Artigo publicado na newsletter semanal +Educação
Revista Profissão Mestre: www.profissaomestre.com.br
04/11/2011






Como membro da meia idade, nascido no final dos anos 1960, eu fui educado em uma época com poucas informações, as quais eram obtidas através dos poucos jornais televisivos e da mídia impressa. Entre assistir a televisão e jogar bola, a segunda opção era sempre a preferida. Até por estas escolhas, éramos ingênuos, inocentes e pouco informados sobre o que se passava ao nosso redor, o qual se limitava ao perímetro da rua ou da vizinhança.
Hoje tudo mudou.

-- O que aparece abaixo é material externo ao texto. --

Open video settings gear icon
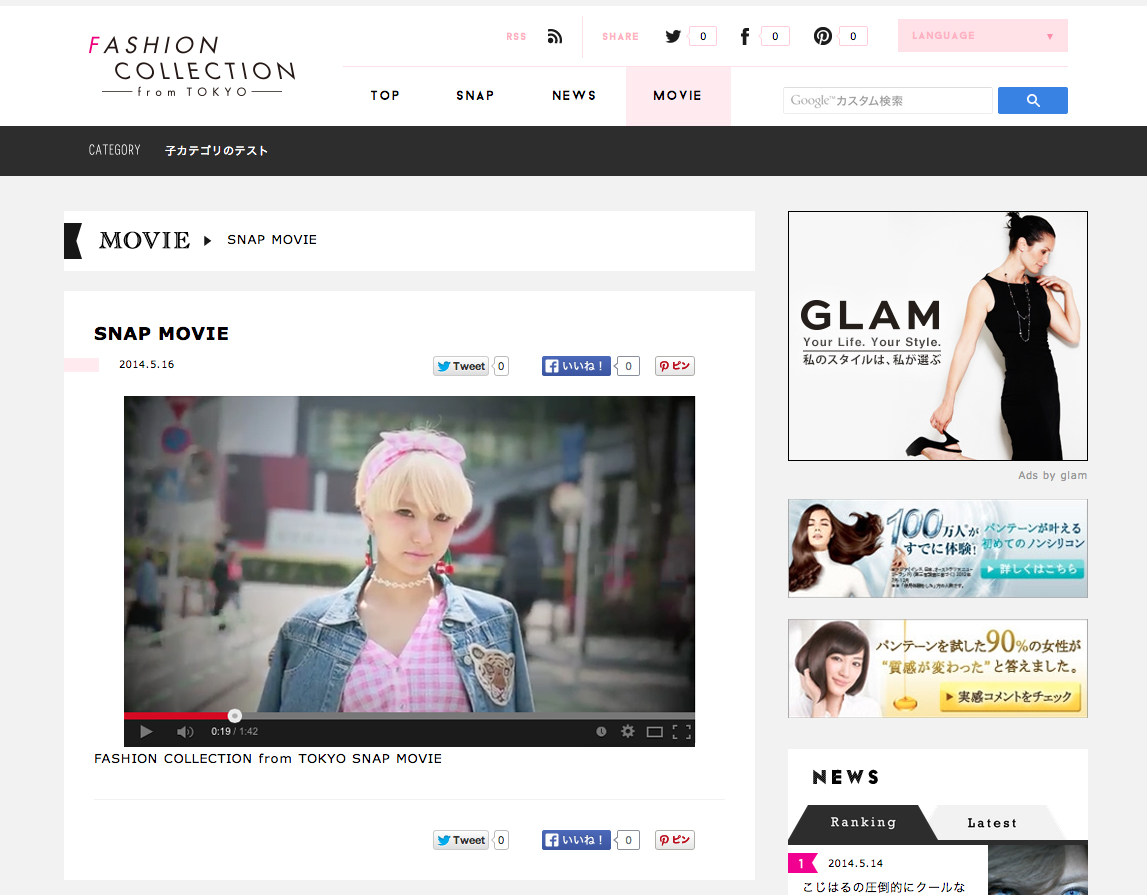 point(628,731)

Com um ano e meio ou dois, a criança já se inicia no mundo tecnológico através dos controles remotos da televisão, do vídeo e da TV a cabo, tendo a sua disposição dezenas de canais infantis a qualquer hora. Aos seis ou sete anos, já dominam diversas tecnologias, em alguns casos ensinando seus pais ou avós. Crescem com o mundo na ponta dos dedos, fazendo amigos em redes sociais, conversando em chats e enviando mensagens via SMS. Não hesitam em escolher o computador à rua ou à bicicleta.
Neste novo cenário, o professor tem um novo papel, não menos relevante, porém totalmente diferente. O docente deixa de ser a autoridade em sala de aula, uma vez que não é mais o detentor único das informações. Imagine que tarefa maçante para o aluno decorar ou copiar a definição de um conceito, quando este pode ser encontrado no “doutor Google”, segmentado por autores, épocas ou escolas. Entra em cena o trabalho conjunto, no qual professor e aluno trabalham em sua construção, através de metodologias como a geração de ideias ou brainstorming, mesclando com exemplos sua aplicação em casos práticos.
O que dizer então de uma aula expositiva de noventa minutos? Nem o mais compenetrado dos alunos será capaz de permanecer atento após o final do primeiro tempo. Tente lembrar-se de todos os lances da partida de seu time do coração. Esta tarefa se torna ainda mais impossível a uma geração que está habituada a fazer diversas atividades ao mesmo tempo. Incentivar a participação dos alunos, solicitando que compartilhem suas experiências, faz com que consigam fazer a ponte entre teoria e prática. Faço, porém, uma observação: a troca necessita ser verdadeira, respeitando eventuais diferenças de janela, ajudando o aluno a construir sobre sua experiência.
Outra grande barreira entre as gerações está nos canais de transmissão das informações. Há ainda muitos professores que têm antipatia às novas ferramentas disponibilizadas pela web e pelas universidades, tais como portais on-line, nos quais há a possibilidade de postagem de trabalhos, criação de grupos de discussão, conteúdos interativos, só para citar algumas aplicações.
Nada contra o método tradicional dos trabalhos em folha de caderno, porém não aproveitar os recursos hoje disponíveis pode sugerir aos alunos uma postura ultrapassada e conservadora. Por fim, o conhecimento compartimentado é outra grande dificuldade de professores e alunos. Aprendemos desde a mais tenra idade a estudar as matérias separadamente. História, Geografia, Química, Biologia, Matemática e Português. Ao ingressar na universidade – como num curso de Administração – o aluno ainda precisa virar a chave entre as aulas: recursos humanos, finanças, marketing, produção.
Não obstante algumas iniciativas para a criação de matérias interdisciplinares, o conhecimento é ainda, em grande parte, colocado em caixas. Há alguns programas de graduação e pós-graduação na área de negócios que têm utilizado, com sucesso, simuladores de treinamento, através dos quais os alunos conseguem ter uma visão integrada do negócio, tomando decisões como se estivessem atuando na vida real, fazendo a ligação entre as diversas disciplinas.
Enfim, estamos em uma nova era e com novos alunos. Fazer com que consigam manter o interesse e a motivação na sala de aula é tarefa exclusiva das escolas e principalmente dos professores, os quais precisam estar constantemente aprendendo novas técnicas e métodos de ensino. Aliás, este é um dos desafios mais interessantes e motivadores da carreira de professor, os quais têm o privilégio de poder inovar a cada aula, a cada interação, a cada curso. Como mestres, temos o papel de influenciar, conduzir e motivar. Neste cenário, discussões são possíveis e incentivadas, ou pelo menos deveriam.



Autor: Marcos Morita é mestre em Administração de Empresas, professor da Universidade Mackenzie (RJ) e professor tutor da FGV (RJ).